**Your goal**
Locate "Task: Toggle the 集群控制 告警 grid cell" in the records below, then copy its line and every following line exactly, without the pictures.
*** Records for this task
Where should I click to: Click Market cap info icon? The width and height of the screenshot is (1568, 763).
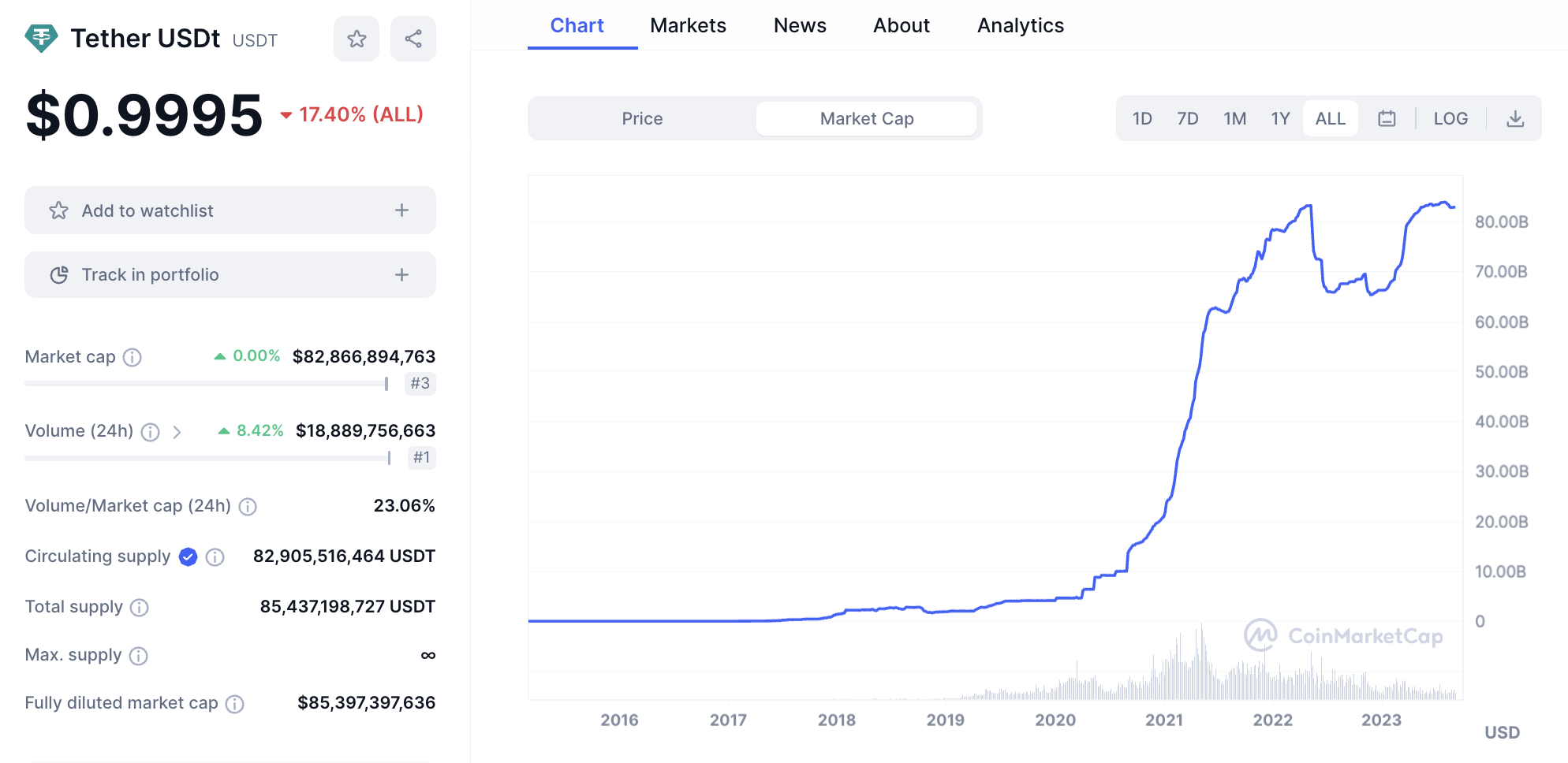coord(133,357)
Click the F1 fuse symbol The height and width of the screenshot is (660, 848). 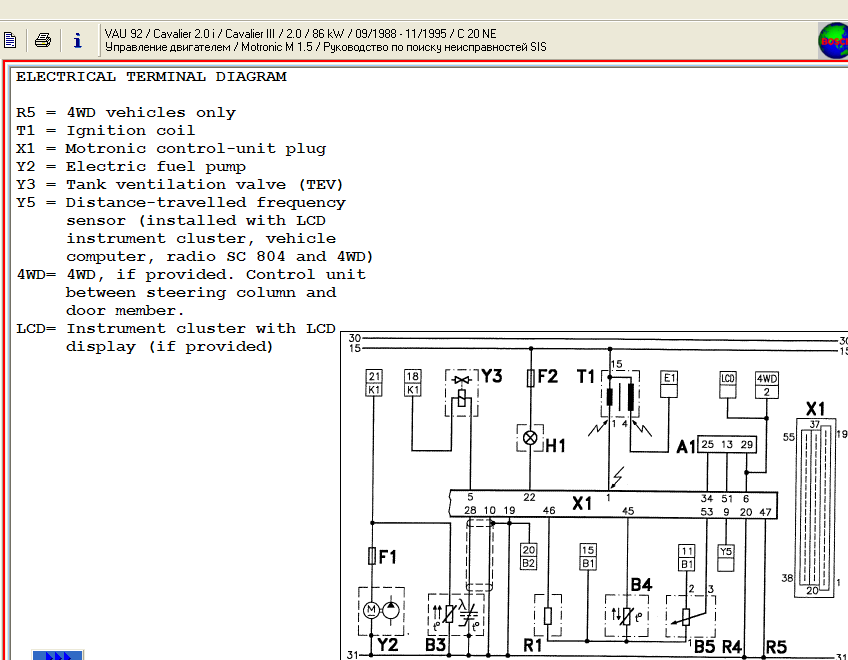pyautogui.click(x=372, y=556)
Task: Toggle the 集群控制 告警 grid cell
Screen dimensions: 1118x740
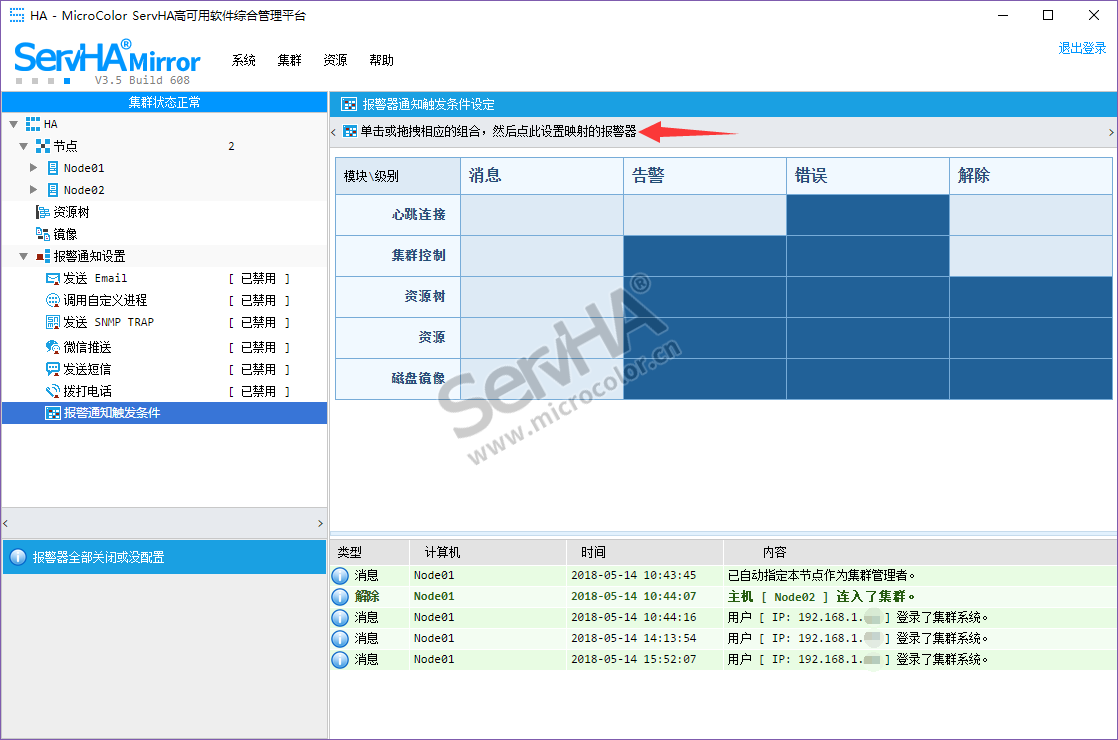Action: (x=704, y=256)
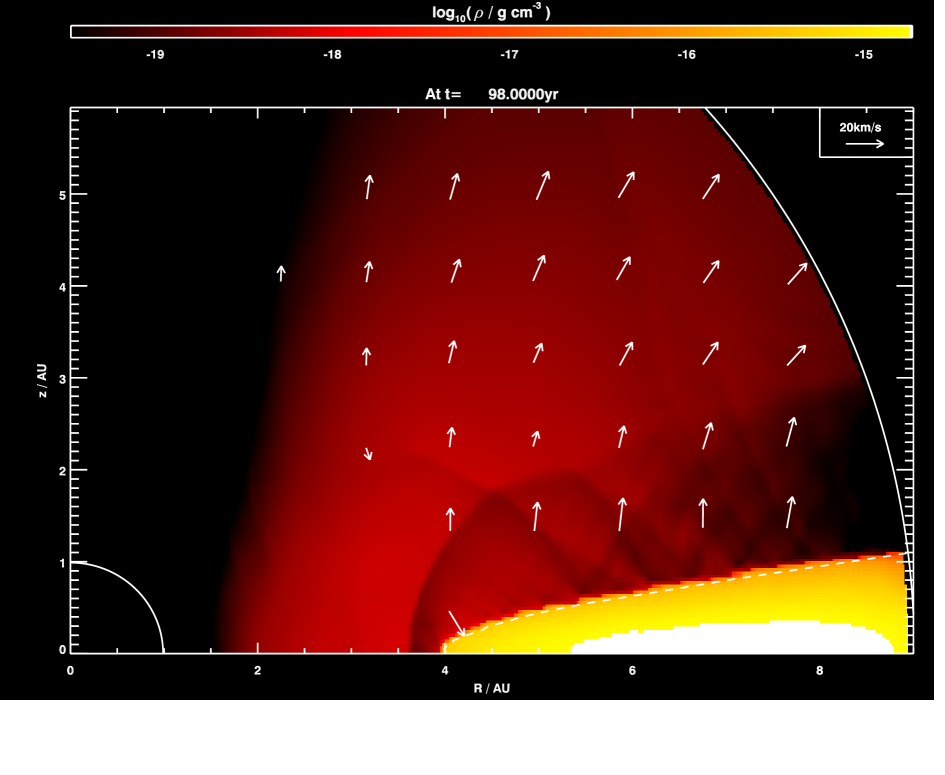Click the -19 tick label under the colorbar

(155, 54)
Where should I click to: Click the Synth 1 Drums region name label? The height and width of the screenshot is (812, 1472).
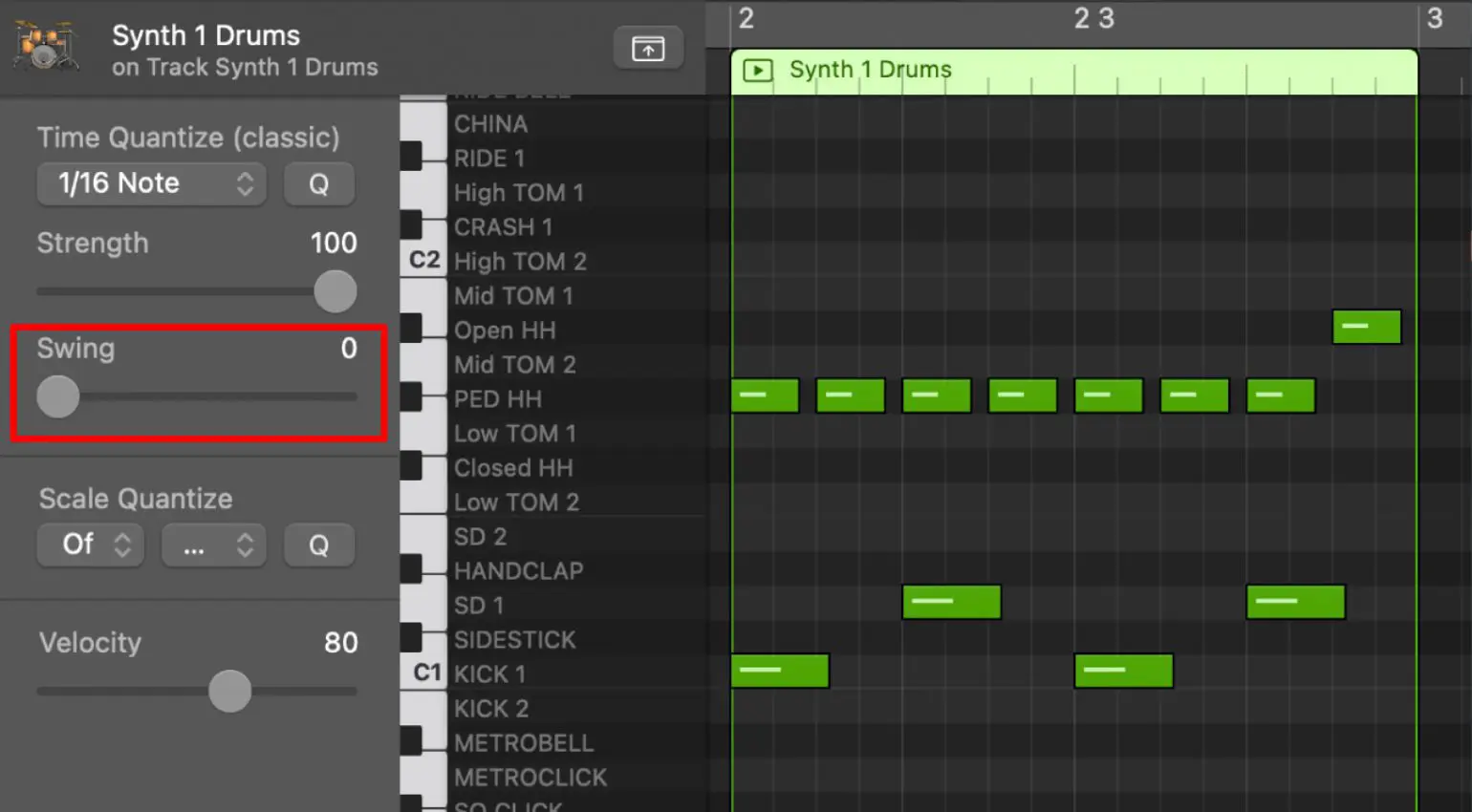pos(870,69)
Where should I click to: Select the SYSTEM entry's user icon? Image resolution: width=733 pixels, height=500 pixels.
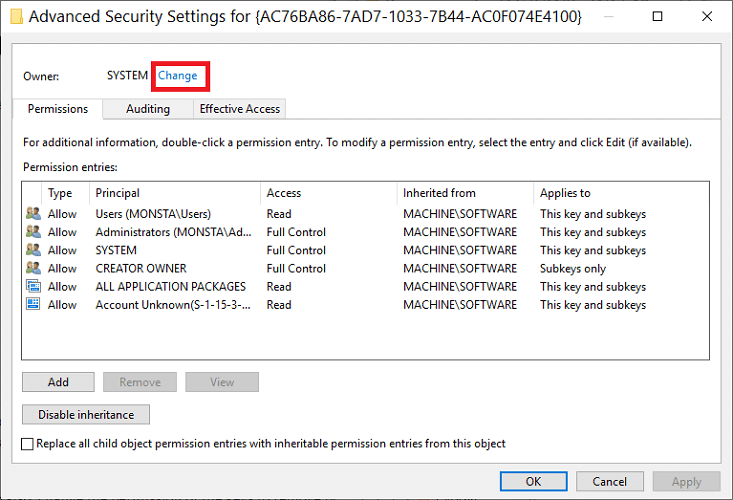pyautogui.click(x=33, y=250)
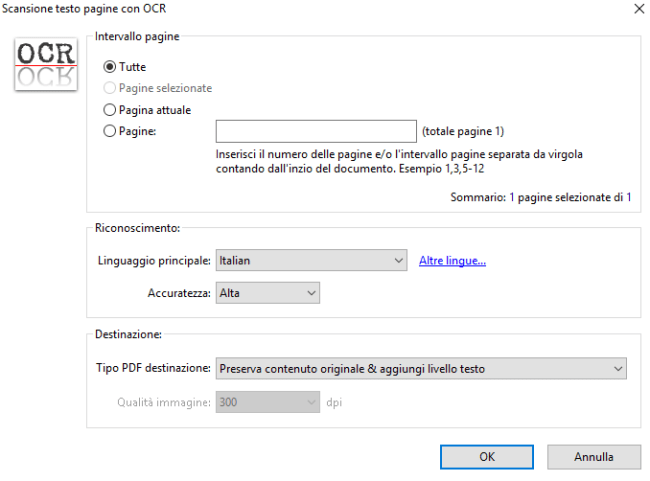Image resolution: width=650 pixels, height=481 pixels.
Task: Focus the page range text field
Action: pos(315,132)
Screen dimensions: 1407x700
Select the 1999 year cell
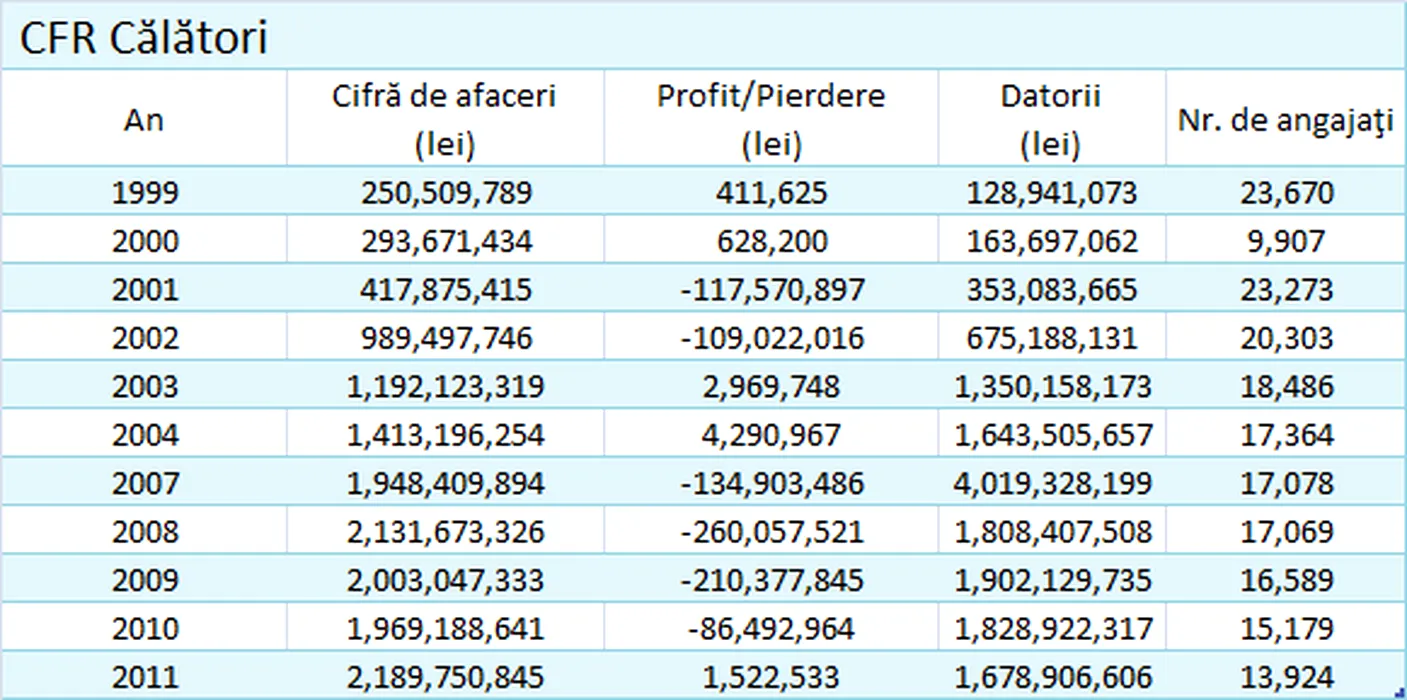tap(144, 192)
******
**Response to the task**
Task: Toggle the 集群控制 告警 grid cell
Screen dimensions: 1118x740
Action: (x=704, y=256)
Click the -19 tick label under the colorbar

(155, 54)
Where should I click to: Click the Synth 1 Drums region name label? The height and width of the screenshot is (812, 1472).
pos(870,69)
Where should I click to: Select the SYSTEM entry's user icon? Image resolution: width=733 pixels, height=500 pixels.
pyautogui.click(x=33, y=250)
Image resolution: width=650 pixels, height=481 pixels.
Task: Focus the page range text field
Action: pos(315,132)
Screen dimensions: 1407x700
Select the 1999 year cell
tap(144, 192)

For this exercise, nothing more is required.